連城訣〔全二巻〕

 青年狄雲は湘西・麻渓鋪に師父の「鐡鎖横江」戚長発親娘と修行の日々を送っていた。しかしある日師父が荊州に住む師伯・萬震山の誕生祝に行く事を決定した時から、彼の人生は狂ってゆく事になった。皇帝の宝の在り処を示す『連城訣』を巡っての陰謀に巻き込まれ、師匠は師伯殺害未遂の廉で謎の失踪、自分は盗人としての濡れ衣を着せられ投獄される事になる。そして彼は目にも惨たらしい廃人同様の身体にされてしまった。狄雲にとっては師妹・戚芳だけが心の拠所だったが、彼は獄中で愛する師妹が萬震山の息子・萬圭に嫁いだ事を知らされ絶望。自殺を図るがそこを同室の囚人で武術の達人・丁典に救われ、彼と共に脱獄する。「連城訣」の秘密とは、師父失踪の謎とは?純朴な青年が残酷な現実の中で掴んだものは一体何だったのか…。

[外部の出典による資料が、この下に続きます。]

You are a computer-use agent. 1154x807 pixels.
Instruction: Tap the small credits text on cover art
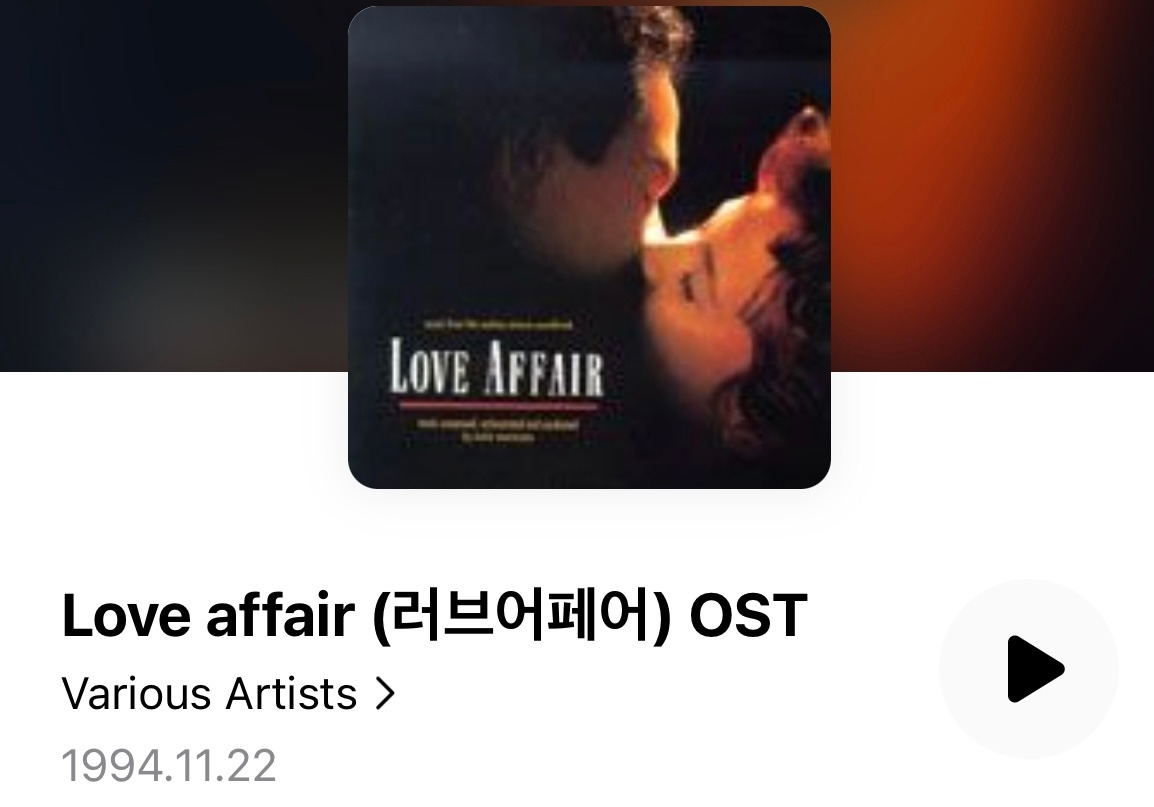tap(498, 430)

 現在までの時点で翻訳された金庸の武侠小説の中で『最も読みやすい』小説。出演キャラクターの数は少ないし、翻訳された文が無理して中文単語を日本語に合わせていない、其れでいて読みやすい事も素晴らしい。一気に読める…この感覚を得られたのも久し振りだった。射G英雄伝の郭靖に比べると主人公が感情移入できるレベルのキャラクターであるのも原因だろうか。兎に角読みやすい、と云うのが素直な感想である。新聞連載で無かった事も幸いだったのだろう、章毎に焦点がばらばらとしていないのも有難い。ネタ的にも受け入れられやすいと思われ、今後誰かに金庸の武侠小説を勧めるときにはこれを紹介する事にしよう。オチが理想的な形で終了しているのも、何とも良い気分にさせてくれる。其れまでの展開が少々急ぎ過ぎな感じはしなくもないが、妥協出来ないレベルではない。
 主人公が孤立→知己を得て自分を取り戻す→江湖を捨て幸せを得るというのパターンは『笑傲江湖』と同様であるが、巻数が少ない分だけメリハリが効いている。必要な部分だけを凝縮して纏めた、と云っても良いかもしれない。如何せん、金庸の武侠小説はどうでもいい登場人物が多過ぎるきらいがあり、特に原文で読んでいると一々何処かにメモをしておかないと誰が誰かさっぱり判らなくなる(それは私の読解・記憶能力に難があるだけだが)。徳間社の発刊物に栞代わりの人物一覧表があるのは、その点で大いに助けになる訳であるが、今回はその栞も殆ど見ずに済んだ。

この物語でのお気に入り:  血刀老祖。丁典も捨て難いが、彼の下巻におけるせこさ炸裂(良い呼び方をすれば老獪)な戦い方が素晴らしい。西蔵(チベット)の血刀門派の総領だが、人を食べる事など何とも思わぬ残虐性といい、『信義』の二字など犬の糞だと云い切ってしまうそのどうしようもない自己中心的な態度といい、極悪人の名を欲しい侭にしている様が妙に勇ましい。これで実は弱いという事になれば話は別だが、彼の外家功は実際大した物で、雪中(本当に雪の中だ)を自在に動き回り、その比類無き切れ味の紅い名刀・血刀を自在に振るう強さは痛快ですらある。死に方が情けなくついでにあっけないのも悪人らしくて頷かせるものがあった。合掌。それにしても、武侠小説で出てくる西蔵出身の連中に悪人の数が圧倒的に多いのはどう云う事だ?私の知らないルールでもあるのだろうか。まさか、異民族だから悪人が多いと言うわけではあるまいな。